-- RECORDS SHOWN follows --

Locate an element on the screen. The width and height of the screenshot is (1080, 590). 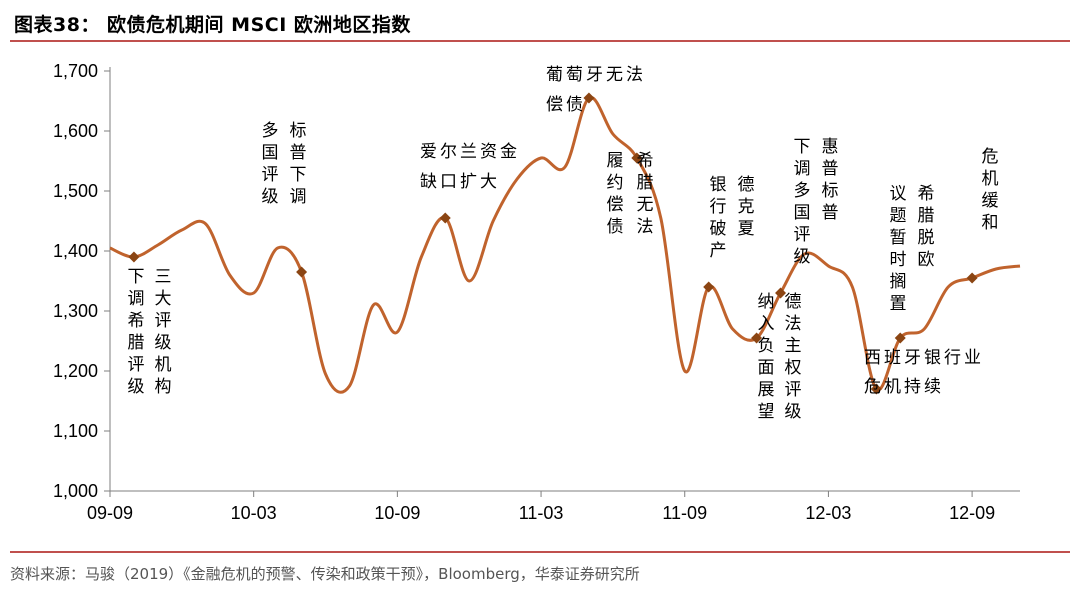
event-label-char: 构 is located at coordinates (164, 387).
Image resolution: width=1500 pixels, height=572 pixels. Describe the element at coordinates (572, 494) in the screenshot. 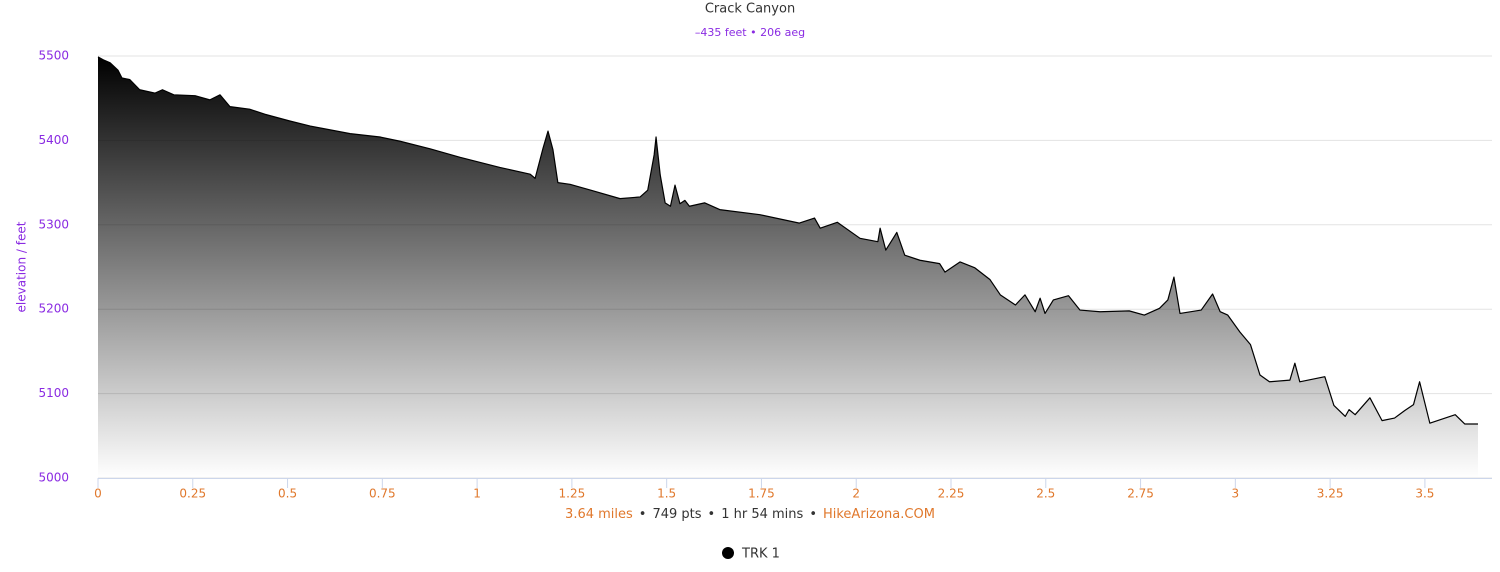

I see `x-tick-label: 1.25` at that location.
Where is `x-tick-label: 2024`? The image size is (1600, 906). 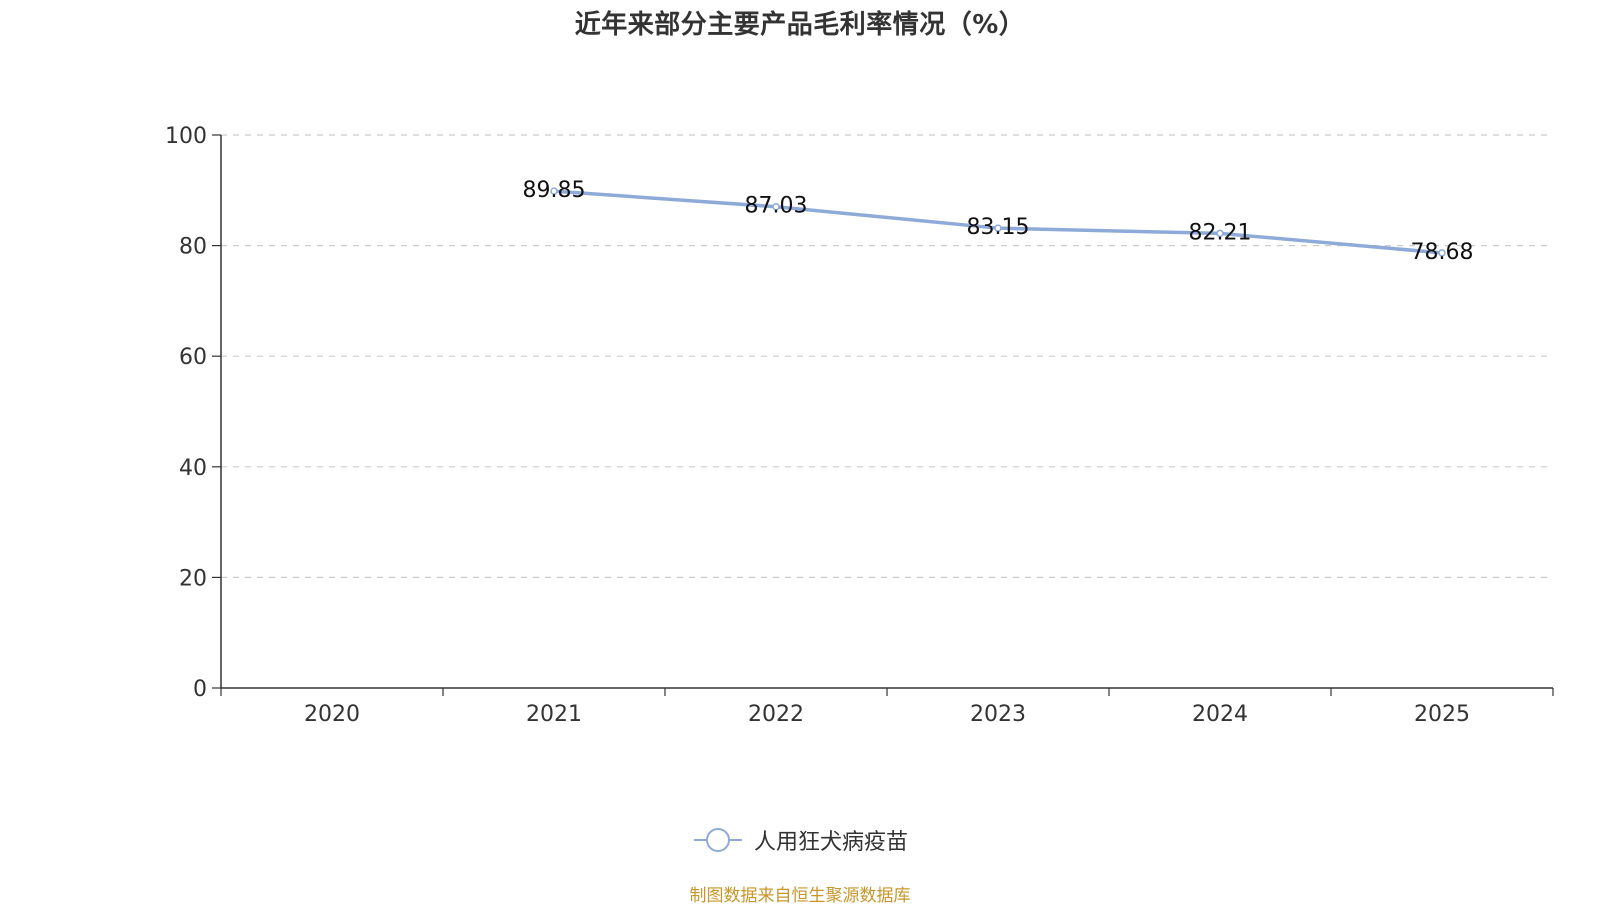
x-tick-label: 2024 is located at coordinates (1220, 714).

-- RECORDS SHOWN concluded --

### YOUR OBJECTIVE
Can you convert the listing above into a CSV with two columns, request and answer, giving each pair its own row and putting each value in one quoted field with line breaks replaced by spaces? Leave the pictures out.

### EXERCISE OUTPUT
request,answer
"Locate an element on the screen. The width and height of the screenshot is (1080, 590).","event-label-char: 构 is located at coordinates (164, 387)."
"Image resolution: width=1500 pixels, height=572 pixels. Describe the element at coordinates (572, 494) in the screenshot.","I see `x-tick-label: 1.25` at that location."
"Where is `x-tick-label: 2024`? The image size is (1600, 906).","x-tick-label: 2024 is located at coordinates (1220, 714)."